Once the timer sounds after 5 minutes, we work to find consensus from the group by selecting volunteers to give their answers. The students then decide if they agree or disagree and show their stance using a thumbs up or thumbs down signal. If discourse occurs, I ask additional students to share their answers and explain their thinking to the class in an effort to sway their peers. I use questioning, as needed to guide the class to full consensus.
After warm up, I quickly introduce today's Learning Objective. It is important that students understand what we expect to learn during today's work session so that we know our destination for the day.
As I distribute worksheets to the class, I introduce today's Work Time assignment, Squareville Sign Company Task 1 to the students and show two examples.

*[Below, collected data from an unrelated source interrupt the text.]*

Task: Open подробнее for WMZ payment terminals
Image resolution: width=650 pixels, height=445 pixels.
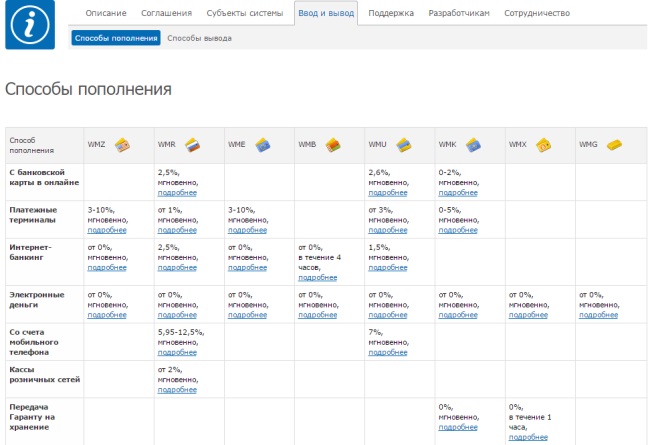Action: click(x=108, y=229)
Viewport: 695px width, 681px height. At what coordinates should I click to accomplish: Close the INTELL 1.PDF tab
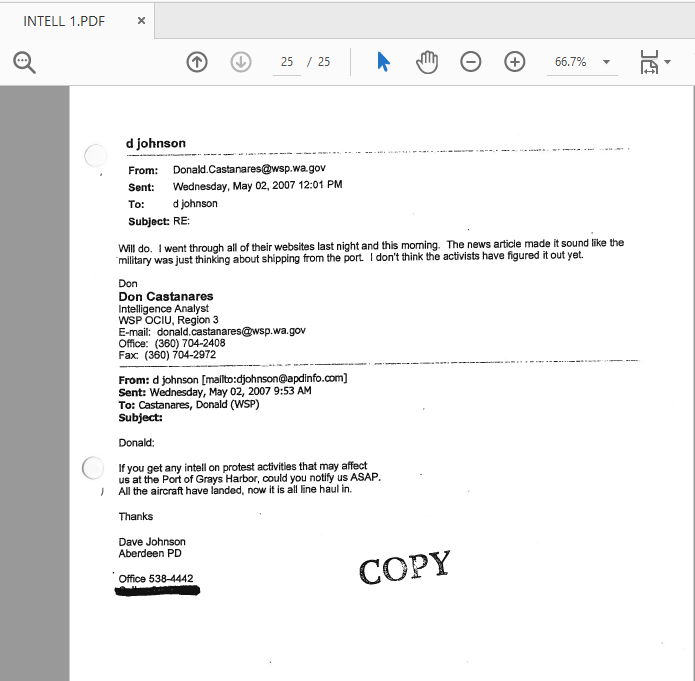[141, 20]
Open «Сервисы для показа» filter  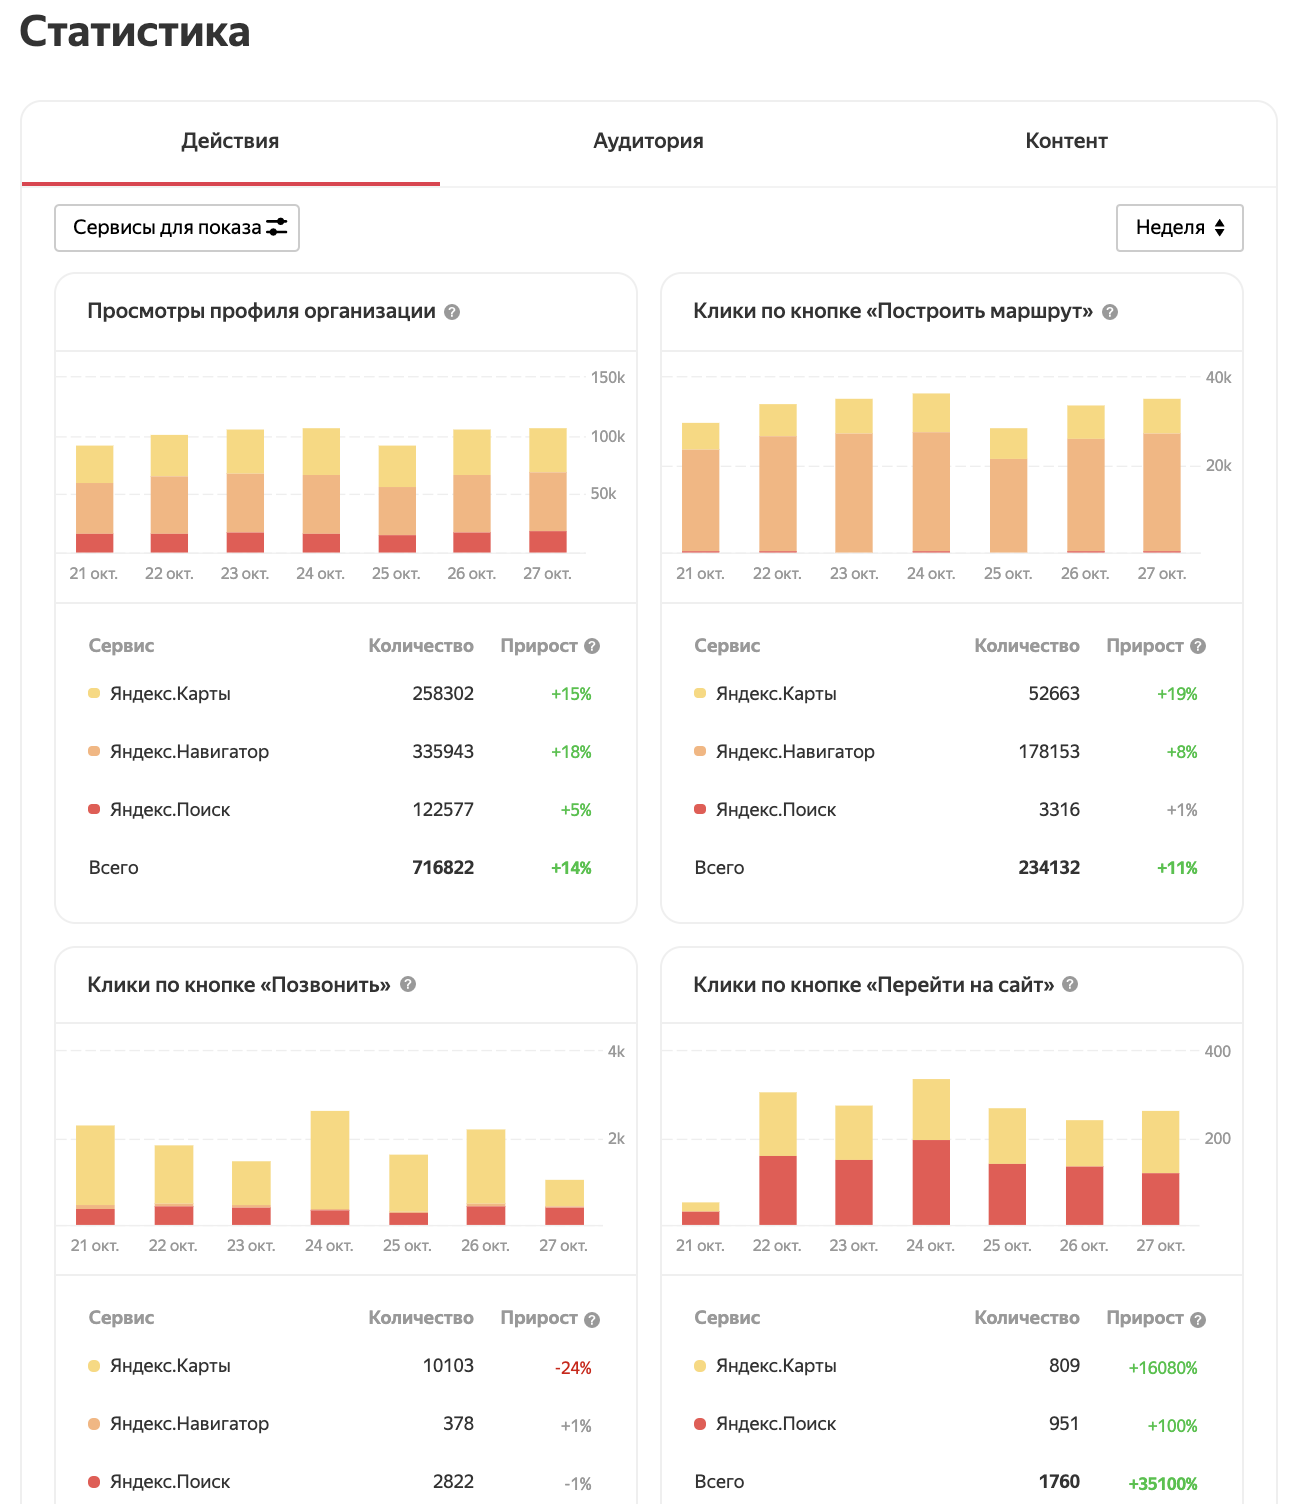tap(177, 228)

The first is a perfect square model with an area of 4. I ask the students to tell me measurements of the sides of the square and they report "2". I record their answer, however, as the square root of 4 instead. I then ask, "Is it okay to write your answer this way? Give me a thumbs up if you agree, a thumbs down if you disagree and a thumbs sideways if you are not sure."
The vast majority of the class show a thumbs up sign, so I select a student to explain why it's okay.
I then move to the next example and ask students how the two signs differ. I want them to recognize that the sign is slightly larger than 2 x 2. I note that the area of the second square is 5 units. I then ask how we could note the length of one side. Once a student volunteers "square root of 5", I ask how we can estimate this number. While I get several suggestions along the line of guess and check, I ask about tools we might use. One student finally suggests using a calculator.
I then distribute calculators to each group and encourage them to use them to help with today's task.
When the work timer sounds after 20 minutes, I call the students' attention to the Smart board where I have copied the image from the task's second page to facilitate Building Consensus. I then select name sticks at random to report their group's findings for each of the numbered signs.
I explain that we are going to build on today's task for part 2 the following day. In the meantime, I display a prompt for a Ticket Out the Door.
For closure, I reveal a Ticket Out the Door prompt for students to answer on the back of their task sheet, which they will turn in at the end of class. I remind students of our objective and explain I would like to see their answer in two different forms, if possible. I am interested to see which students are able to write their response as radical 56 followed by an estimation as well as those who simply write radical 56. Based on student responses, I will adjust my Warm Up assignment in the subsequent lesson.